To recap: mayonnaise, the great spreader of flavors, has the world's two most important flavors already built in. As for thermal heat, Nosrat's fourth pillar of good food, mayonnaise may not be cooked but nonetheless undergoes a transformation that is every bit as meaningful: emulsification.
Oil does not mix with water, or watery fluids like vinegar or lime juice. At least, it won't stay mixed. No matter how vigorously one shakes a jar of oil and vinegar they will quickly separate. An emulsion is that rare mixture of immiscibles that won't, or can't, go their separate ways, thanks to the assistance of a neutral third party, known as the emulsifier. Per USDA, the only permitted emulsifier in mayonnaise is egg yolk.
The sales data that the Wall Street Journal relied upon only took egg-based mayo into consideration, while ignoring the explosion in egg-free mayo, usually labeled "vegan." And if you get the right brand, egg-free mayo can be that rare vegan product that is better than the non-vegan product it's trying to imitate.
For years, my favorite mayo has been an egg-free variety called Vegenaise, which uses a lecithin-like protein derived from peas as its emulsifier.
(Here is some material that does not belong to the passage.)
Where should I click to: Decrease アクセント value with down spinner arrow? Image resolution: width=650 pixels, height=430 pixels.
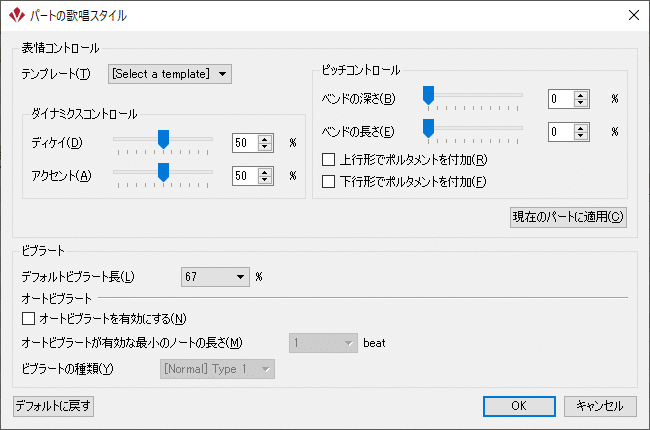[264, 180]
I love everything about it, the flavor, texture, action, lubricity. Vegenaise makes all store-bought egg mayo taste a bit gross to me, but I still have a soft and creamy spot for my own homemade egg mayo, with a trace amount of yolk. No whites; mostly oil and lime juice. It tastes like a cross between Vegenaise and my first love, Hellmann's, which isn't a bad combination.
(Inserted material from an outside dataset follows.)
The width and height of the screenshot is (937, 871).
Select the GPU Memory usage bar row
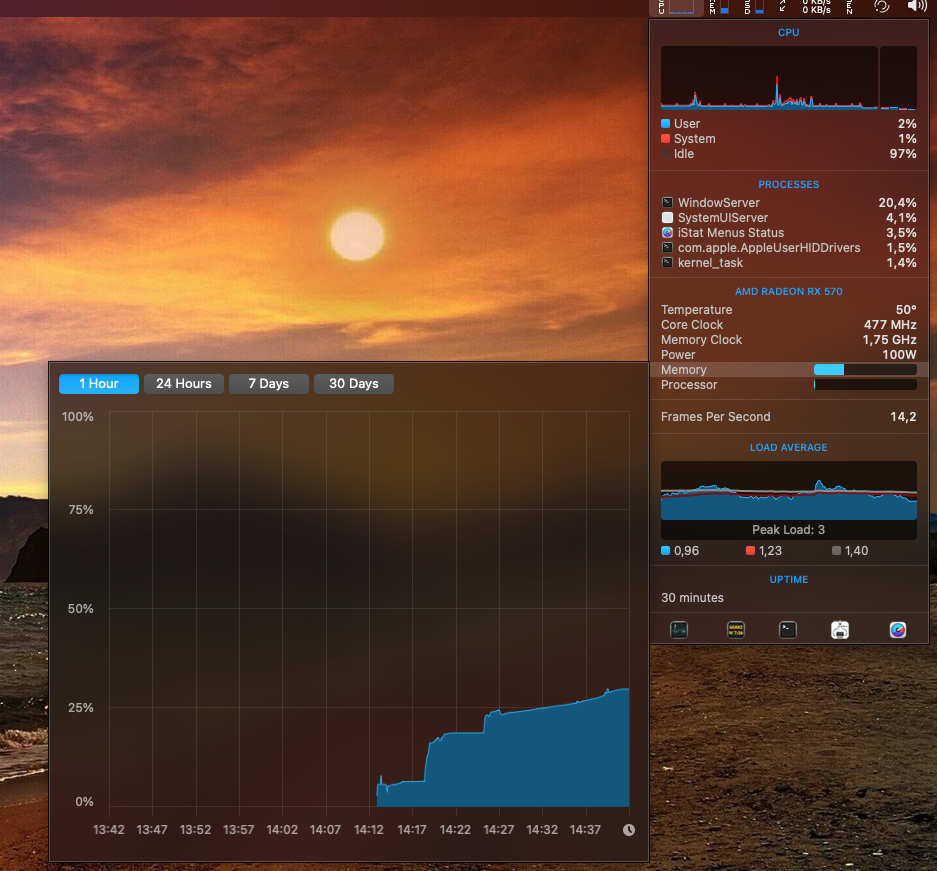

I usually just eat grapeseed-oil Vegenaise, but when I make mayo at home, I make it with egg, and I make it by hand. Using a whisk provides a point of contact between the mayo and me, allowing me to feel the emulsion as it develops.
Makes: About 2 cups
2 cups light vegetable oil, such as sunflower or grapeseed
1 large egg yolk
3 tablespoons fresh lime juice
Minced garlic (optional)
Measure out 1/2 cup of oil.
In a medium bowl, whisk the yolk, 1/2 teaspoon of the lime juice, 1/4 teaspoon of the salt and 1 teaspoon (or less) of pressed garlic, if desired. Then, whisk 1/4 teaspoon of oil into the seasoned yolk, going around the bowl 15 to 20 times with the whisk. It will almost immediately stiffen. Add another 1/4 teaspoon of oil, followed by another 15 to 20 rotations. Do this 18 more times, for a total of 20 quarter-teaspoons. With each addition the emulsion loosens a little, only to re-stiffen as you whisk.
The emulsion will start gathering into a ball in the middle of your whisk, and you will have to smack the handle against the rim of the bowl to knock it out. Your wrist may begin aching. Keep going. The mixture should remain smooth and silky the entire time, never become grainy, and become ever stiffer with whisking.
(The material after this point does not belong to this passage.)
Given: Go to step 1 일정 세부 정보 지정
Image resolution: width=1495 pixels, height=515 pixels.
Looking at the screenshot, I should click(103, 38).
After those first 20 patient, tedious quarter-teaspoons, whisk in a second 1/2 teaspoon of the lime juice. Begin adding oil 1/2 teaspoon at a time until the initial 1/2 cup of oil is used. Measure out a second 1/2 cup, and add this oil a teaspoon at a time, adding another 3 1/2 teaspoons of lime juice along the way, half a teaspoon at a time, after every six or so teaspoons of oil.
You now have a cup of mayo that tastes and looks like perfected Best Foods. You could stop here and be happy. I prefer to emulsify in another cup of oil before calling it good. The second cup can be added a tablespoon at a time, with another 4 1/2 teaspoons lime juice and another pinch of salt added along the way.